В конце первого акта, во время вариации на пуантах, видно было, что что-то случилось с Гримальди, которая со слезами на глазах принуждена была оставить сцену. Как только опустили занавес, режиссер балета г. Аистов прибежал ко мне в ложу умолять закончить спектакль ввиду того, что Гримальди повредила себе ногу и не в состоянии больше танцевать. Я, конечно, отказалась экспромтом выступить на сцене: у меня ничего не было с собою, ни костюма, ни грима, да кроме того, я давно не выступала в этой роли, а главное, я все лето не работала и не была подготовлена. Но, видя беспомощное состояние режиссера и желая выручить Дирекцию и не срывать спектакля, я наконец не без страха согласилась заменить Гримальди. В отчете относительно этого спектакля было сказано следующее: «Несмотря на то что г-жа Кшесинская давно не исполняла эту роль и ей пришлось танцевать совершенно без подготовки, она только сначала выказала некоторую неуверенность, но вскоре вполне овладела собой и прекрасно провела всю сцену куклы как в техническом, так и в мимическом отношении, танцуя без всяких ошибок и пропусков. Все это, конечно, красноречиво говорит о силе и яркости дарования г-жи Кшесинской. Нечего и говорить про то, что публика наградила артистку самыми шумными овациями. Дирекция Императорских театров в изданном на следующий день приказе выразила свою искреннюю благодарность Матильде Феликсовне за ее любезность, которая дала возможность закончить спектакль».

▸ Задания к упражнению
**A.** Кто, согласно отрывку о замене Гримальди, прибежал в ложу с просьбой закончить спектакль?
**B.** Продолжите отрывок о замене Гримальди с места, где он заканчивается.

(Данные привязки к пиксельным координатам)
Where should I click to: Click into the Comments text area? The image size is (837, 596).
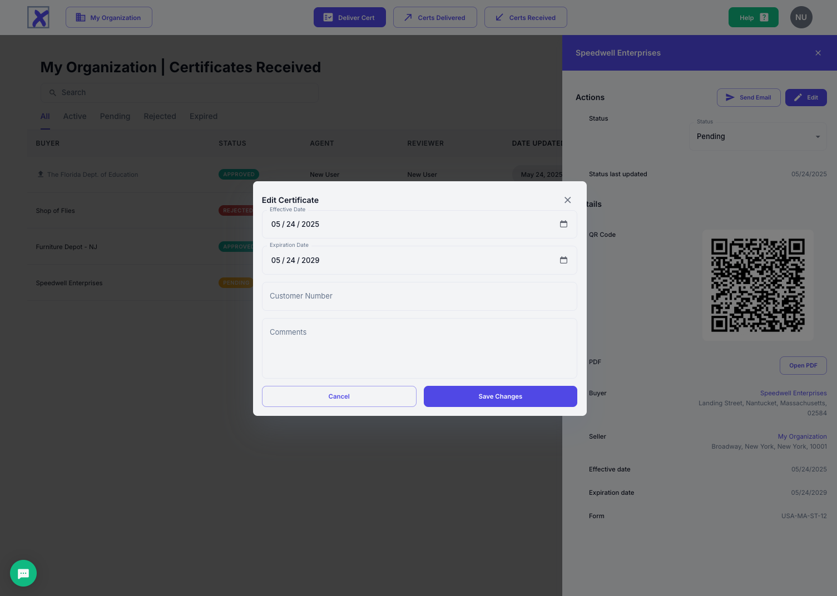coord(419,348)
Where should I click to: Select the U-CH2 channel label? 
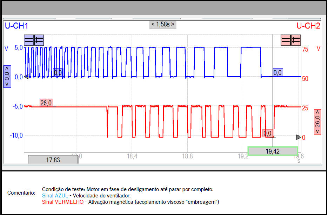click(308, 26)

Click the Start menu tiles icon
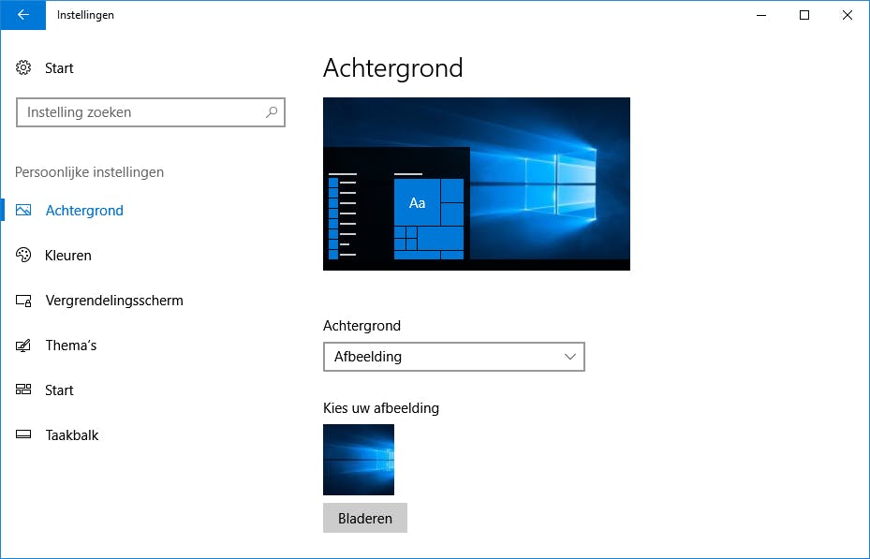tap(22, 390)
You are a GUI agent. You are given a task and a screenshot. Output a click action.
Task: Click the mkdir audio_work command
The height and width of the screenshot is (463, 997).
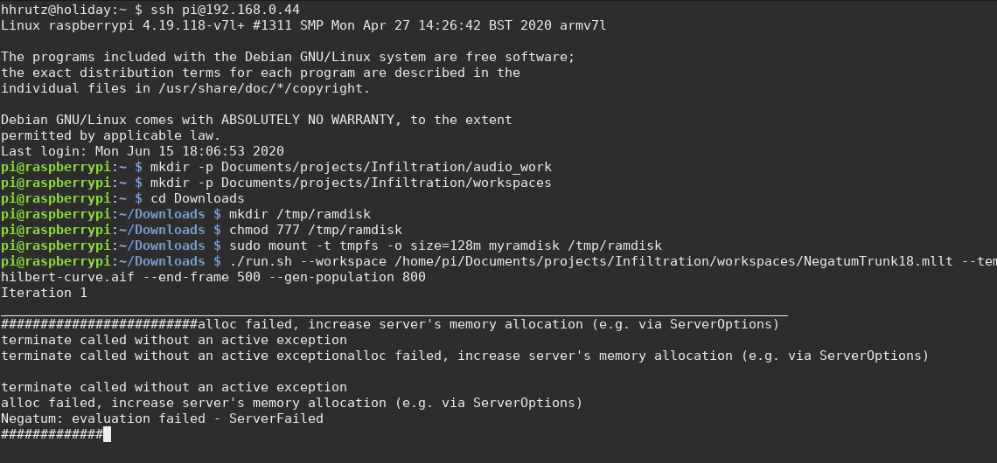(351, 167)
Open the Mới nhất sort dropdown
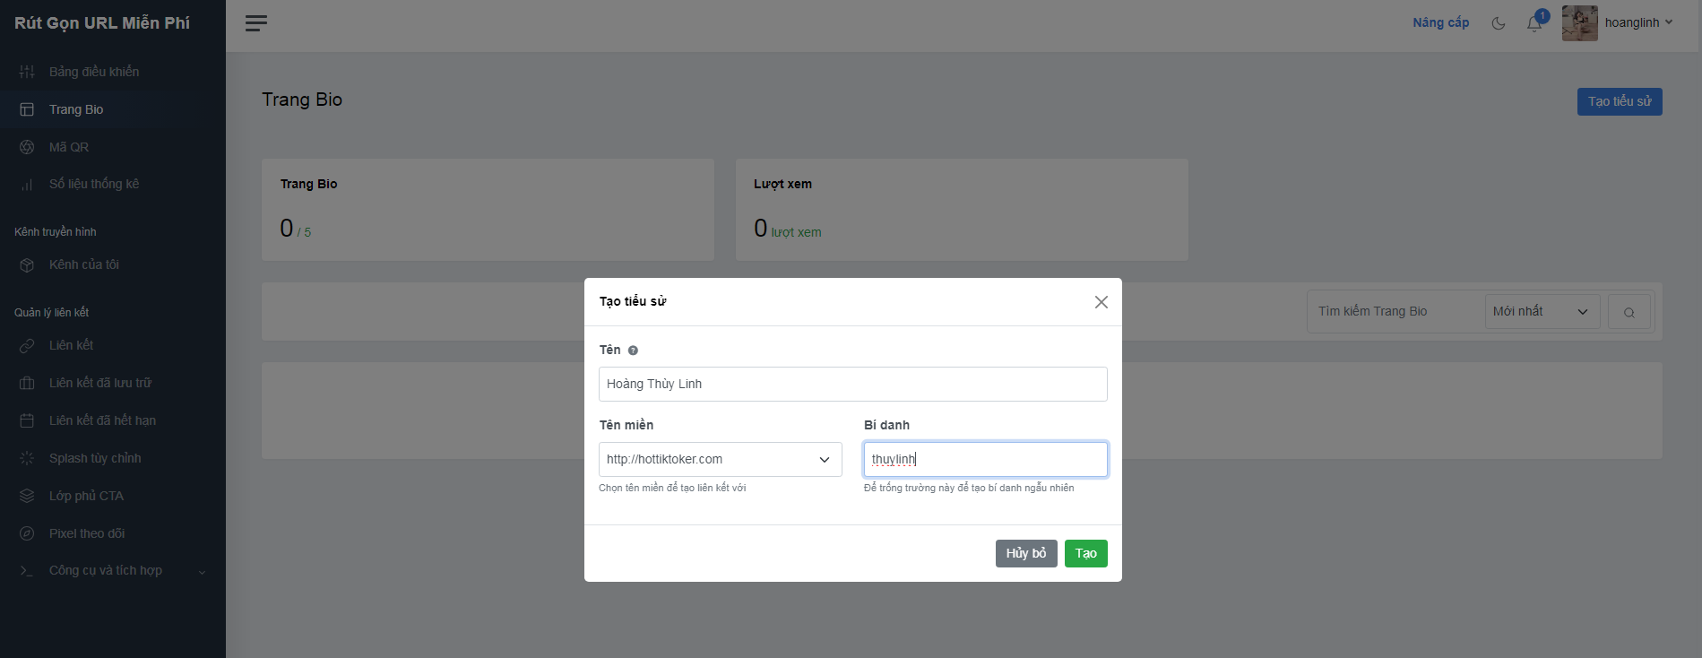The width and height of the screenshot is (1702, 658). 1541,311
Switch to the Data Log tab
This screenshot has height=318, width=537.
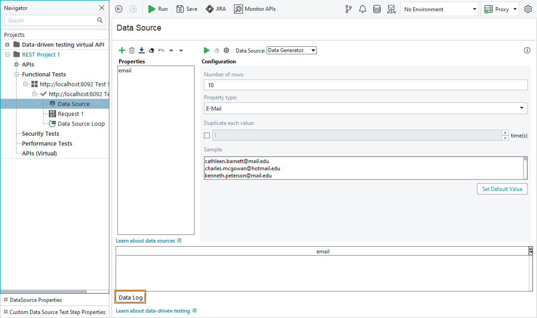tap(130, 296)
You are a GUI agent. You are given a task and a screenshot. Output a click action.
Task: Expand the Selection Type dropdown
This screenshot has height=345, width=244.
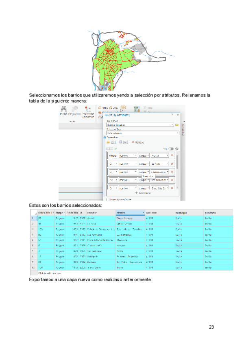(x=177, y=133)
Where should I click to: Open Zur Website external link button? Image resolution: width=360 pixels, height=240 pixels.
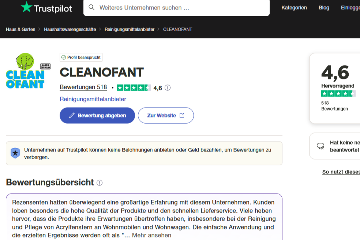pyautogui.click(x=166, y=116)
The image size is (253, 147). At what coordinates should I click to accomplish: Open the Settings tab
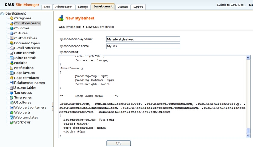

▸ Ответы по заданиям
**A.** Режиссер балета г. Аистов.

**B.**
Директором Императорских театров в это время был князь С. М. Волконский.

В начале этого сезона я начала репетировать балет «Эсмеральда», который я наконец получила. Его возобновляли для меня, и князь Волконский часто приходил на репетиции и внимательно следил за всеми приготовлениями к этому балету. Князь был чрезвычайно ко мне внимателен и любезен, и я была убеждена, что наши отношения будут всегда самыми лучшими. Но, по-видимому, при его вступлении в должность Директора его сразу предупредили, что ему будет нелегко со мною, на что он будто бы ответил, что справится и не будет обращать никакого внимания на мои желания. К сожалению, он не понимал положения и ответственности первых артистов, которые несут на своих плечах огромный репертуар. Это вскоре привело к первому столкновению, которого легко было бы избежать.

Несмотря на то что я только что выручила Дирекцию, заменив Гримальди во время спектакля, и за это получила благодарность от князя Волконского, он решил передать Гримальди, только что приглашенной к нам на гастроли, мой любимый балет «Тщетную предосторожность». Узнав об этом, я поехала к нему и просила его этого не делать. Я хотела в этом балете появиться осенью, а балеты, включенные в репертуар балерины, не передаются другим без ее ведома и согласия. Но, несмотря на мою просьбу, выраженную в почтительной и вежливой форме, он мне ответил отказом. Конечно, я так этого не оставила и приняла свои меры. Через несколько дней Директор получил от Министра Двора приказ оставить балет за мною. Это сделал опять для меня Ники, несмотря на то что он находился в это время в Дармштадте. Князь Волконский оставался очень любезен и предупредителен со мною, как будто ничего не произошло между нами.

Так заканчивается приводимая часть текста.